**WHAT NEEDS TO BE DONE**. Would you return the entries exactly, with every line intact?

---- THE DATA

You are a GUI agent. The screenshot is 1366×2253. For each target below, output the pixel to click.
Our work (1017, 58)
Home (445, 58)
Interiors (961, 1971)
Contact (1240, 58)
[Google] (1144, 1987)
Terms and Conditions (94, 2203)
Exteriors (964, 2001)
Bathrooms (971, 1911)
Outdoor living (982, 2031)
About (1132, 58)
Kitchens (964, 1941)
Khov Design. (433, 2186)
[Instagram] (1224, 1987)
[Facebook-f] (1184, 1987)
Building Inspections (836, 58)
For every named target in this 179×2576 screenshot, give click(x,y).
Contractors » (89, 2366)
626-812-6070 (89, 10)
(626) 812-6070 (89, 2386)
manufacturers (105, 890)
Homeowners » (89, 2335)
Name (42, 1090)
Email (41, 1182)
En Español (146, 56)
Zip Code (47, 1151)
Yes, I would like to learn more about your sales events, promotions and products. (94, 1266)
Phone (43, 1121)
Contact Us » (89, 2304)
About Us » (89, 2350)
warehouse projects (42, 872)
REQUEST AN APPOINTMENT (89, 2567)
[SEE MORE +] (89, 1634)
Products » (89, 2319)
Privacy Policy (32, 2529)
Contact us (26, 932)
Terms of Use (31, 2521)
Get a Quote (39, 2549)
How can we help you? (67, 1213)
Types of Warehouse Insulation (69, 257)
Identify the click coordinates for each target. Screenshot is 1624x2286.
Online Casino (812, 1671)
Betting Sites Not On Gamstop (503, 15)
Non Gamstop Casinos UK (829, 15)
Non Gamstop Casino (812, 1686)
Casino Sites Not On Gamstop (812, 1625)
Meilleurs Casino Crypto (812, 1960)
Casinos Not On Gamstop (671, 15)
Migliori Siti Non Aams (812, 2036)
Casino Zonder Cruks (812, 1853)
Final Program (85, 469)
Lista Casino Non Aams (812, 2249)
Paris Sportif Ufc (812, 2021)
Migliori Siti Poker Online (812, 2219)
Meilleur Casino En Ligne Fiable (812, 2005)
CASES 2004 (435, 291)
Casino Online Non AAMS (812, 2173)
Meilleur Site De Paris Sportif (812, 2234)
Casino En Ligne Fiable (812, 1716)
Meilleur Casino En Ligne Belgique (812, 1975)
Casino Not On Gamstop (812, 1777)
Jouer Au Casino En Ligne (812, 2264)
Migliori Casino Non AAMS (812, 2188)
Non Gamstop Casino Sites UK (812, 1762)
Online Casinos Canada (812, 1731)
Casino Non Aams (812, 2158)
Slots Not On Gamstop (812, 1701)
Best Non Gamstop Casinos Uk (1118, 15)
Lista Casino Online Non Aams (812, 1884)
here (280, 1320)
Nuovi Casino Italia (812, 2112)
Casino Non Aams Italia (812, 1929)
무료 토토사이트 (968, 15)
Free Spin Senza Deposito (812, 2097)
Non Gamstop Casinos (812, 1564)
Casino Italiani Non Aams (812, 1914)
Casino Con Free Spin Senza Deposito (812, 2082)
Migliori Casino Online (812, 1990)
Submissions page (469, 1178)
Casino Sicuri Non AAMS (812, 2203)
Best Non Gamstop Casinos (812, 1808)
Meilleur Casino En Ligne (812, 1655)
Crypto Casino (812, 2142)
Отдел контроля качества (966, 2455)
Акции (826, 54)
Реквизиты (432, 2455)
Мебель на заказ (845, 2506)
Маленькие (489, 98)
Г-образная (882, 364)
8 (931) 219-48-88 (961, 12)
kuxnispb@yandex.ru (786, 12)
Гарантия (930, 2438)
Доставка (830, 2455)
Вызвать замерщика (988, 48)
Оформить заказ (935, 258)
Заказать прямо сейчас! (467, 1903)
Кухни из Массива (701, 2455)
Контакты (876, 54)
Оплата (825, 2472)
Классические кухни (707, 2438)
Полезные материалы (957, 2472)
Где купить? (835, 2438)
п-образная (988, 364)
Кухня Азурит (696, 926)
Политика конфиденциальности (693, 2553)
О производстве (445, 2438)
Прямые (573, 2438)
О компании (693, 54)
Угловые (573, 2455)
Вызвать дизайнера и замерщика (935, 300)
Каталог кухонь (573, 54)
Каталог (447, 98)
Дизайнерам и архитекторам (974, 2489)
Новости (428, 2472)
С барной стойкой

--------

**RESPONSE TO THIS EXERCISE**.
You are a GUI agent. The screenshot is 1366×2253. For each target below, output the pixel to click.
Our work (1017, 58)
Home (445, 58)
Interiors (961, 1971)
Contact (1240, 58)
[Google] (1144, 1987)
Terms and Conditions (94, 2203)
Exteriors (964, 2001)
Bathrooms (971, 1911)
Outdoor living (982, 2031)
About (1132, 58)
Kitchens (964, 1941)
Khov Design. (433, 2186)
[Instagram] (1224, 1987)
[Facebook-f] (1184, 1987)
Building Inspections (836, 58)
For every named target in this 179×2576 screenshot, give click(x,y).
Contractors » (89, 2366)
626-812-6070 (89, 10)
(626) 812-6070 (89, 2386)
manufacturers (105, 890)
Homeowners » (89, 2335)
Name (42, 1090)
Email (41, 1182)
En Español (146, 56)
Zip Code (47, 1151)
Yes, I would like to learn more about your sales events, promotions and products. (94, 1266)
Phone (43, 1121)
Contact Us » (89, 2304)
About Us » (89, 2350)
warehouse projects (42, 872)
REQUEST AN APPOINTMENT (89, 2567)
[SEE MORE +] (89, 1634)
Products » (89, 2319)
Privacy Policy (32, 2529)
Contact us (26, 932)
Terms of Use (31, 2521)
Get a Quote (39, 2549)
How can we help you? (67, 1213)
Types of Warehouse Insulation (69, 257)
Identify the click coordinates for each target. Screenshot is 1624x2286.
Online Casino (812, 1671)
Betting Sites Not On Gamstop (503, 15)
Non Gamstop Casinos UK (829, 15)
Non Gamstop Casino (812, 1686)
Casino Sites Not On Gamstop (812, 1625)
Meilleurs Casino Crypto (812, 1960)
Casinos Not On Gamstop (671, 15)
Migliori Siti Non Aams (812, 2036)
Casino Zonder Cruks (812, 1853)
Final Program (85, 469)
Lista Casino Non Aams (812, 2249)
Paris Sportif Ufc (812, 2021)
Migliori Siti Poker Online (812, 2219)
Meilleur Casino En Ligne Fiable (812, 2005)
CASES 2004 (435, 291)
Casino Online Non AAMS (812, 2173)
Meilleur Site De Paris Sportif (812, 2234)
Casino En Ligne Fiable (812, 1716)
Meilleur Casino En Ligne Belgique (812, 1975)
Casino Not On Gamstop (812, 1777)
Jouer Au Casino En Ligne (812, 2264)
Migliori Casino Non AAMS (812, 2188)
Non Gamstop Casino Sites UK (812, 1762)
Online Casinos Canada (812, 1731)
Casino Non Aams (812, 2158)
Slots Not On Gamstop (812, 1701)
Best Non Gamstop Casinos Uk (1118, 15)
Lista Casino Online Non Aams (812, 1884)
here (280, 1320)
Nuovi Casino Italia (812, 2112)
Casino Non Aams Italia (812, 1929)
무료 토토사이트 (968, 15)
Free Spin Senza Deposito (812, 2097)
Non Gamstop Casinos (812, 1564)
Casino Italiani Non Aams (812, 1914)
Casino Con Free Spin Senza Deposito (812, 2082)
Migliori Casino Online (812, 1990)
Submissions page (469, 1178)
Casino Sicuri Non AAMS (812, 2203)
Best Non Gamstop Casinos (812, 1808)
Meilleur Casino En Ligne (812, 1655)
Crypto Casino (812, 2142)
Отдел контроля качества (966, 2455)
Акции (826, 54)
Реквизиты (432, 2455)
Мебель на заказ (845, 2506)
Маленькие (489, 98)
Г-образная (882, 364)
8 (931) 219-48-88 (961, 12)
kuxnispb@yandex.ru (786, 12)
Гарантия (930, 2438)
Доставка (830, 2455)
Вызвать замерщика (988, 48)
Оформить заказ (935, 258)
Заказать прямо сейчас! (467, 1903)
Кухни из Массива (701, 2455)
Контакты (876, 54)
Оплата (825, 2472)
Классические кухни (707, 2438)
Полезные материалы (957, 2472)
Где купить? (835, 2438)
п-образная (988, 364)
Кухня Азурит (696, 926)
Политика конфиденциальности (693, 2553)
О производстве (445, 2438)
Прямые (573, 2438)
О компании (693, 54)
Угловые (573, 2455)
Вызвать дизайнера и замерщика (935, 300)
Каталог кухонь (573, 54)
Каталог (447, 98)
Дизайнерам и архитекторам (974, 2489)
Новости (428, 2472)
С барной стойкой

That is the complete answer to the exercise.